Passage for review:
• • •

I was at an exhibition and saw a standy that proclaimed “Improve sales conversions” in a big bold font. It was actually the only thing the standy said. I’m a digital marketer, I’m always looking for ways to improve conversions. Higher conversion rates are the Holy Grail – even the smallest increase in conversion rate will make a big difference to revenue. So I went over to speak to rep standing at the booth, it’s what happened next that really shocked me.
The company provided live chat, so after the pleasantries I pointed at the standy and asked the most innocent (but hardest) question first “What percentage improvement does your technology usually deliver?” The sales rep squirmed a bit and then said “We’re more focused on customer support, I don’t have any numbers or case studies on sales conversions, but it can help.”
Disrupting the customer journey (in a bad way)
In exactly one sentence he’d completely undermined the “Sales Conversion” marketing campaign, and any credibility that his company could in fact help to improve conversions. I asked a few more questions, which he answered with a product demo and vague assurances that if put at the right place that live text chat could help the sales process, but my confidence was already gone.
Remember the sales funnel?
The marketing collateral had done it’s job of attracting me. I was at the top of the sales funnel. Here’s a few tips to ensure you make the most of your event and get as many good leads as possible.
Pro Tip #1 Use clear consistent messaging
To move me down through the funnel towards purchase the sales message and the demonstration needed to be aligned with the original marketing message. Without consistency throughout the sales process, my original request and any intent for me to buy had been lost.
Whatever messaging you’re putting out at an event, ensure that every aspect of your sales & marketing is in harmony – including all your digital properties. Even if you have an event specific promotion, mention clearly online that you’ll have exclusive promotions or offerings. When a prospective customer looks for you online, they shouldn’t be confused as to why there are no details of your offer.
A lot of start-ups do this very well. Their products are singularly focused, so the collateral, communication materials and demonstrations move one type of customer through exactly one type of buyer journey. It’s a little more work when your product has multiple potential journeys, but it’s something you need to plan for; especially if you’re creating standys to attract clients to a different journey).

• • •

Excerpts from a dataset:
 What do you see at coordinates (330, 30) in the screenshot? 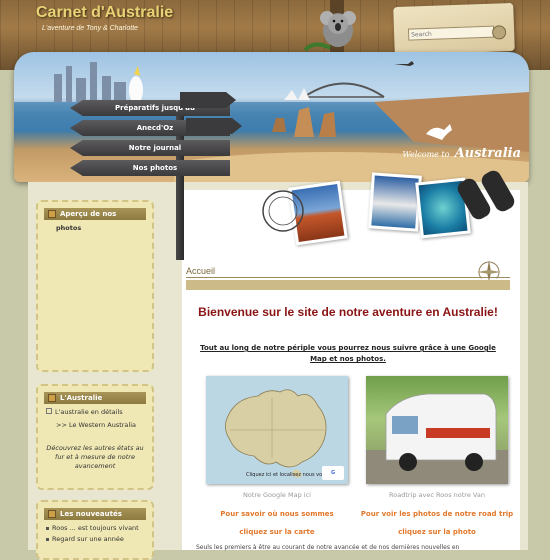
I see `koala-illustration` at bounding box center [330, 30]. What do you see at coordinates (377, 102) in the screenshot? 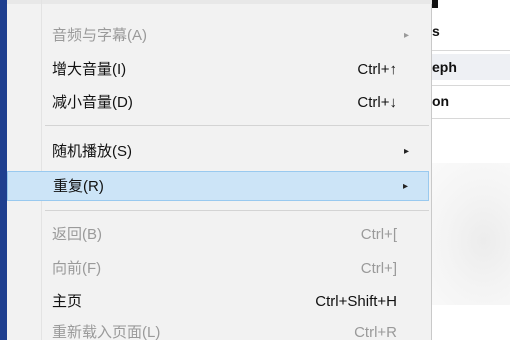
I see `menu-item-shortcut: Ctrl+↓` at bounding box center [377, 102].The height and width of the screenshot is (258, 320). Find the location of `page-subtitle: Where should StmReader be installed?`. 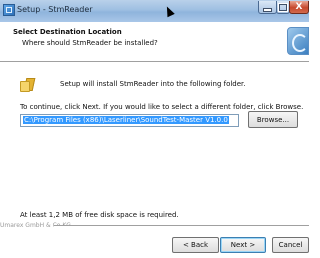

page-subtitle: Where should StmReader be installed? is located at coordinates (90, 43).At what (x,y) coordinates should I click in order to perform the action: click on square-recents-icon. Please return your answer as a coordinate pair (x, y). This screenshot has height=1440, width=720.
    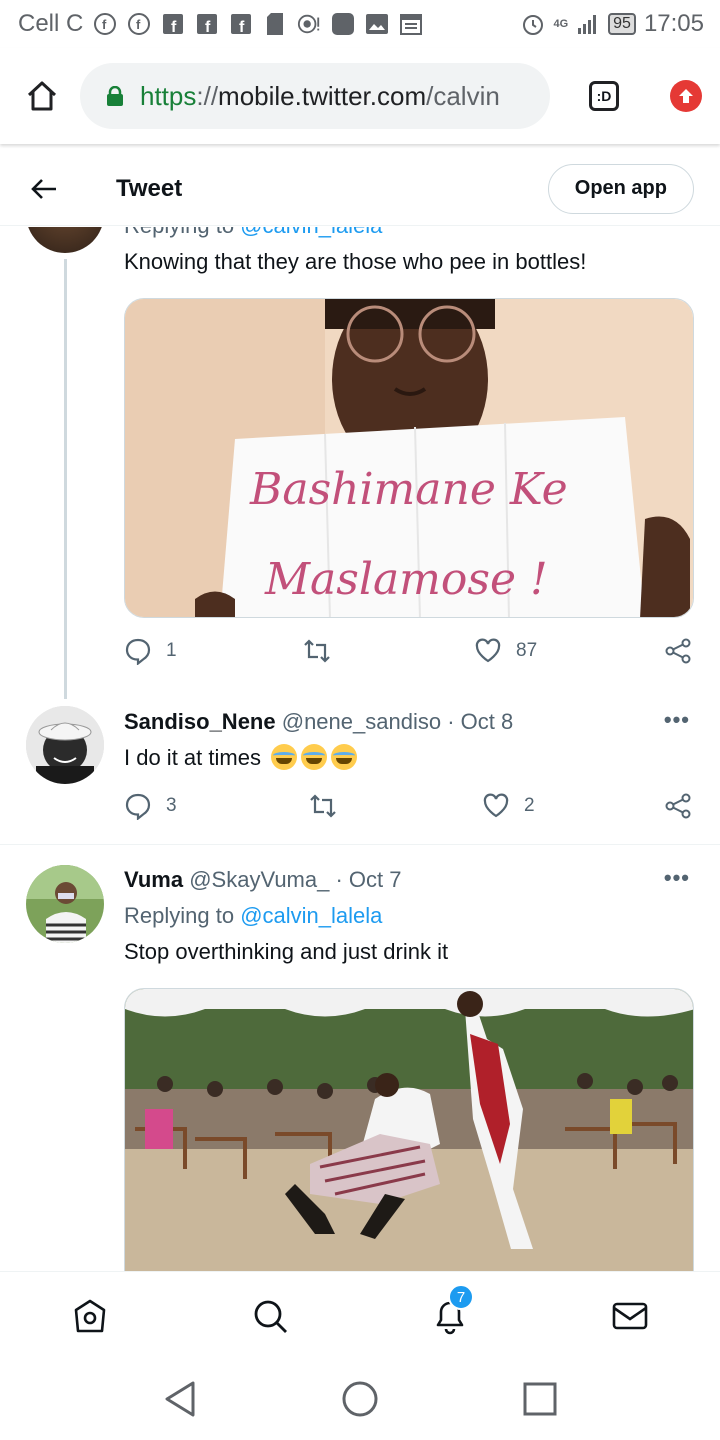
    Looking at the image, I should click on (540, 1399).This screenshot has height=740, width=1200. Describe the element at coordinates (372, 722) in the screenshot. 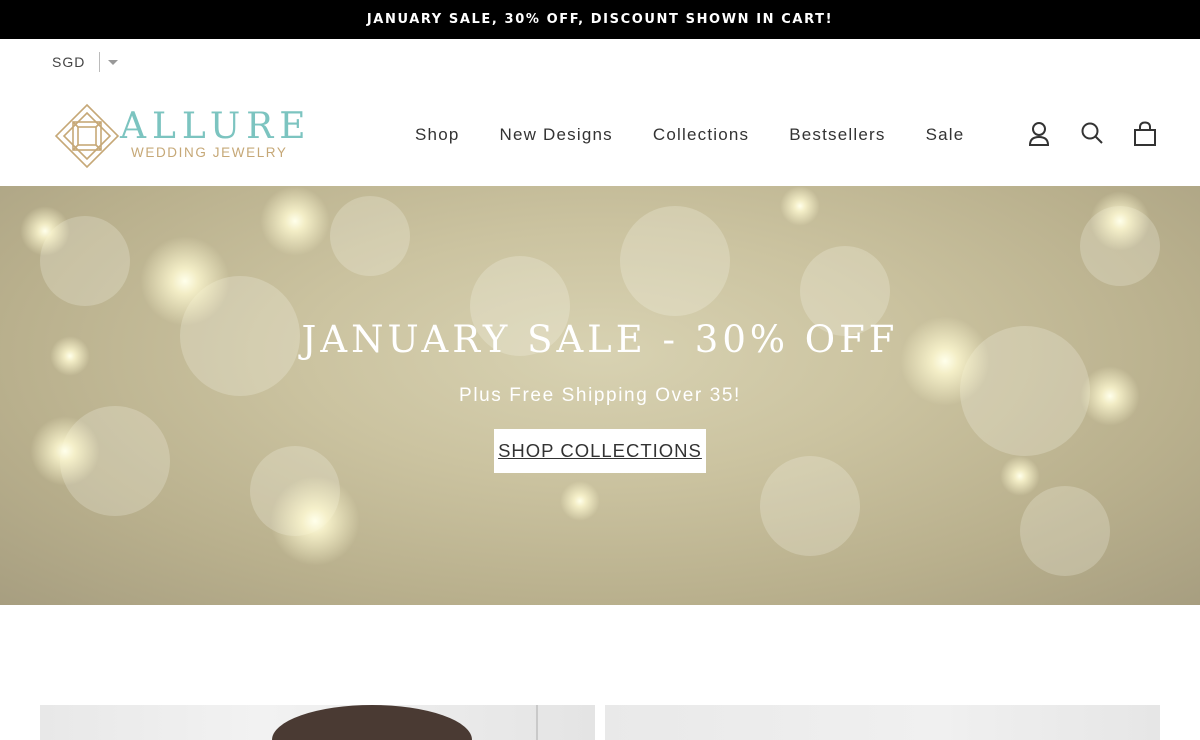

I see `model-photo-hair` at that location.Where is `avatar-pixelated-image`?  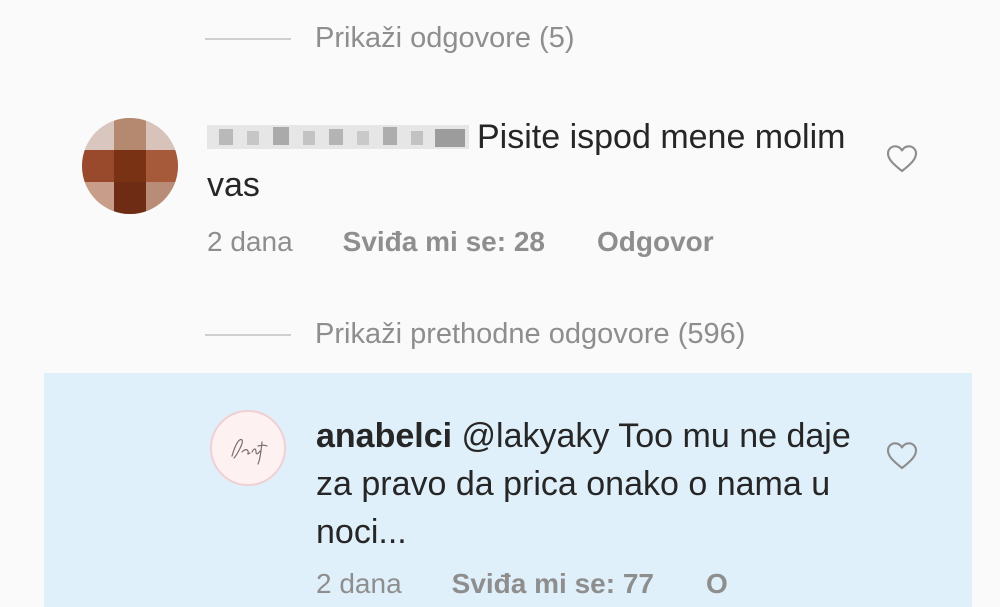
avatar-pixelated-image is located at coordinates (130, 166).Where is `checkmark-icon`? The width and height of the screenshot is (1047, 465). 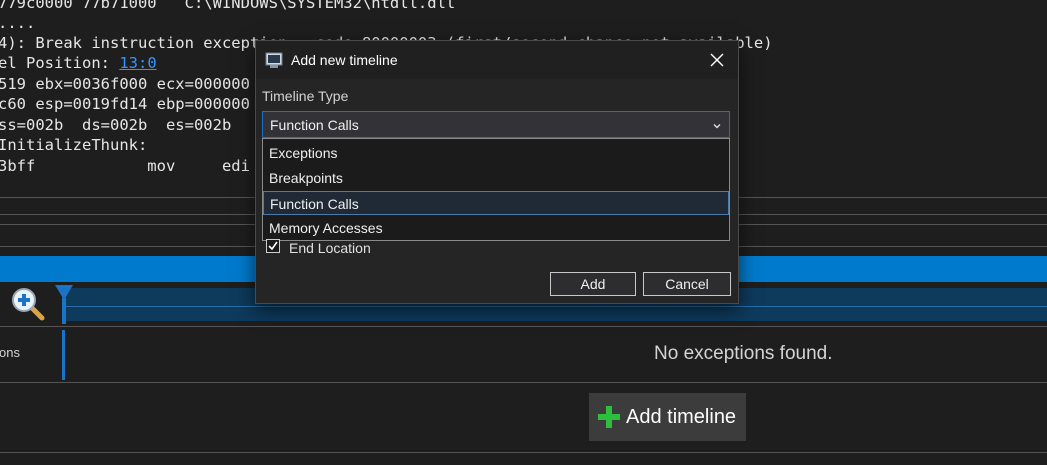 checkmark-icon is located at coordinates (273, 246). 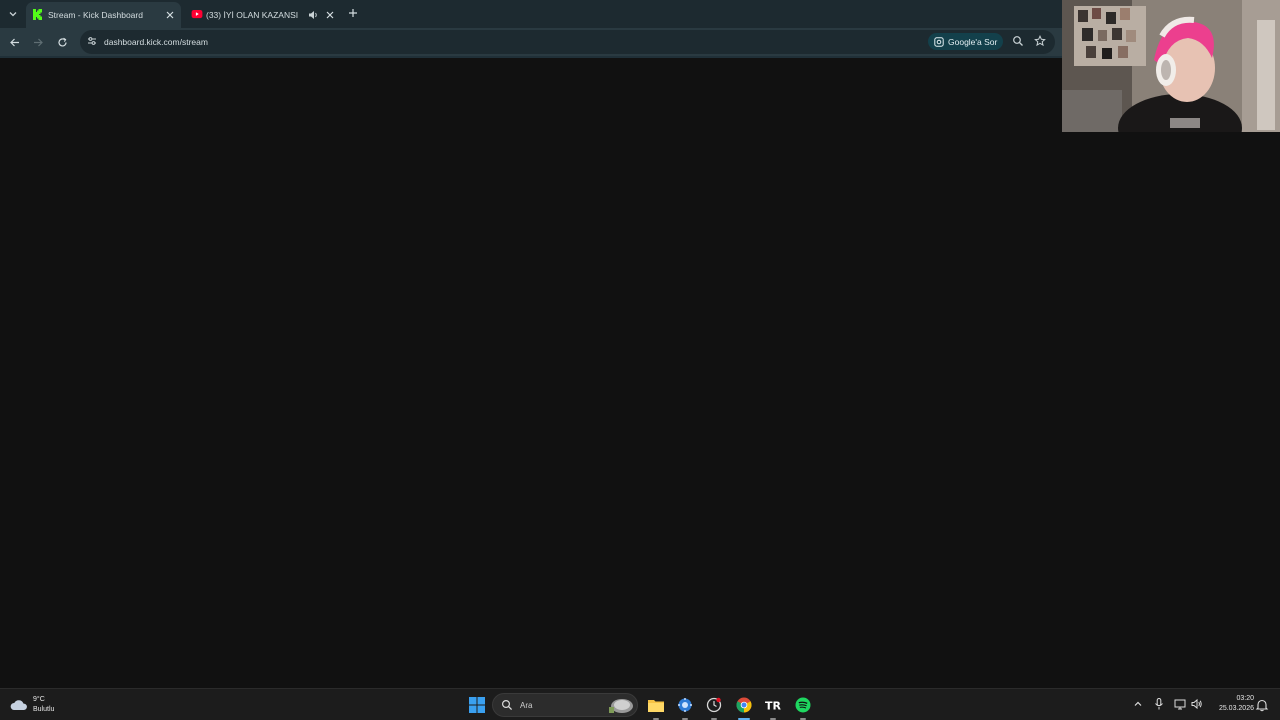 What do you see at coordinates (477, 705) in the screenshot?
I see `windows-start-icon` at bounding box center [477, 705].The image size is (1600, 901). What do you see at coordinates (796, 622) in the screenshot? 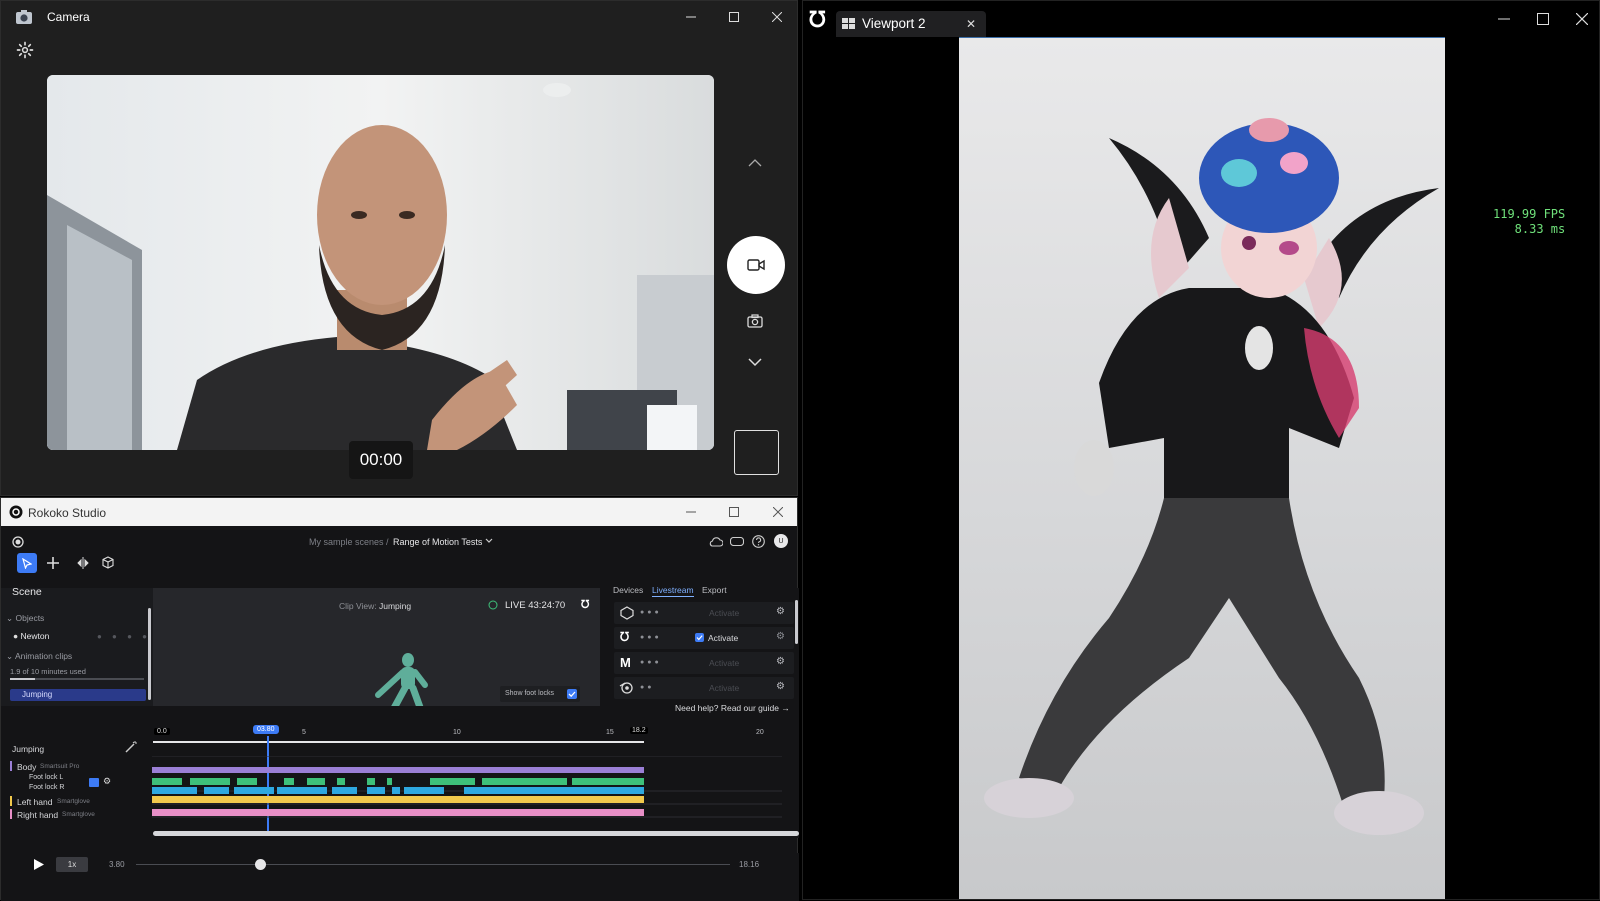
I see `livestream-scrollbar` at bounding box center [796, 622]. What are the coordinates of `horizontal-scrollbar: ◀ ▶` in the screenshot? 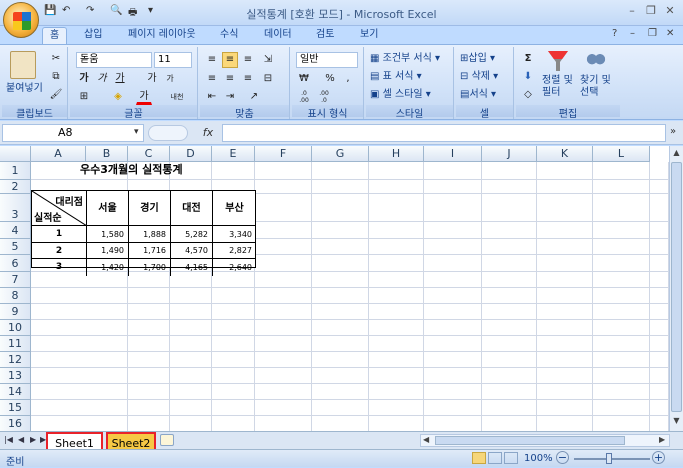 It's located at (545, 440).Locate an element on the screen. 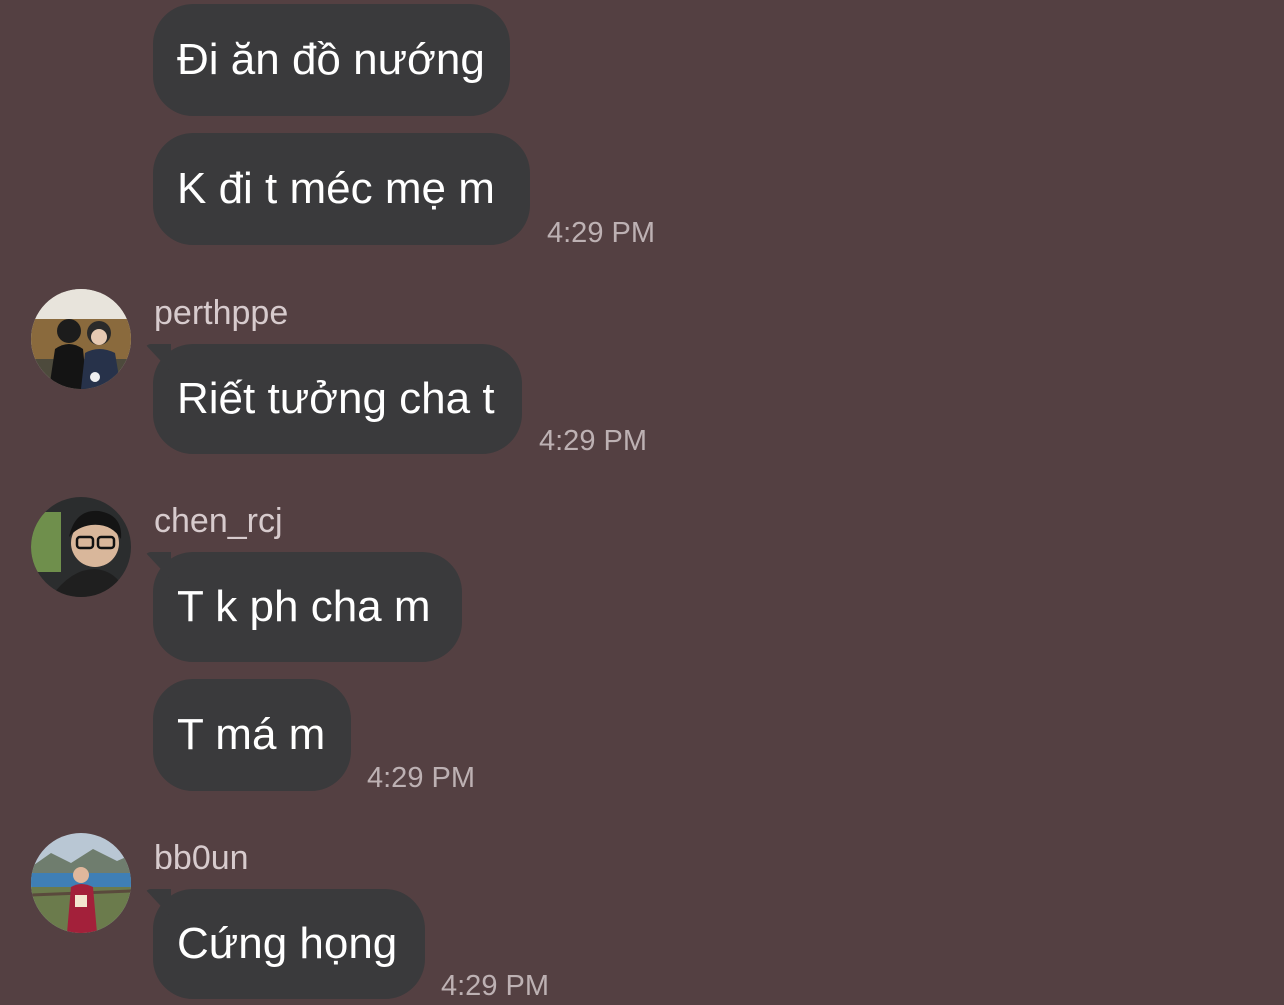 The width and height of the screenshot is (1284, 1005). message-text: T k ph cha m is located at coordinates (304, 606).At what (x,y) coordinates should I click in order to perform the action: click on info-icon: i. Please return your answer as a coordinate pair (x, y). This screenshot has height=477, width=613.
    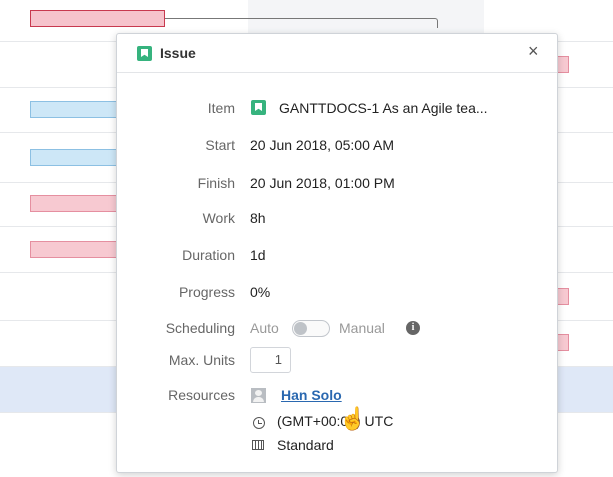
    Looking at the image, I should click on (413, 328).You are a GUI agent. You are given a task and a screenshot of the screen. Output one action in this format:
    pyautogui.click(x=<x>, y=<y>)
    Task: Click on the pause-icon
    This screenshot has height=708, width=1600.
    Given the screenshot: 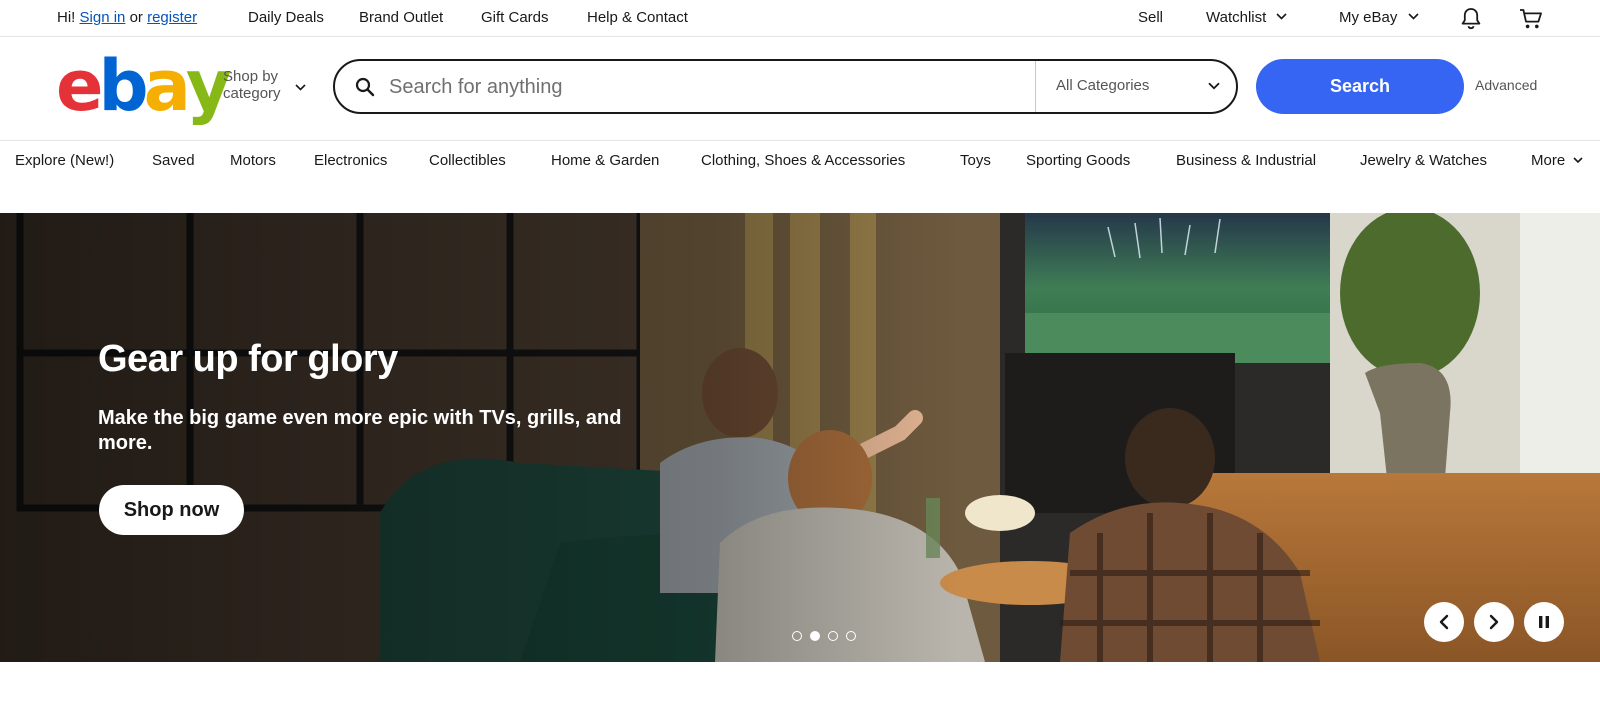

• • •

Your tasks:
a: In the article on sales conversions, what question does the writer ask the sales rep first?
b: List every section heading in the article on sales conversions.

Expected outputs:
a: "What percentage improvement does your technology usually deliver?"

b:
- Disrupting the customer journey (in a bad way)
- Remember the sales funnel?
- Pro Tip #1 Use clear consistent messaging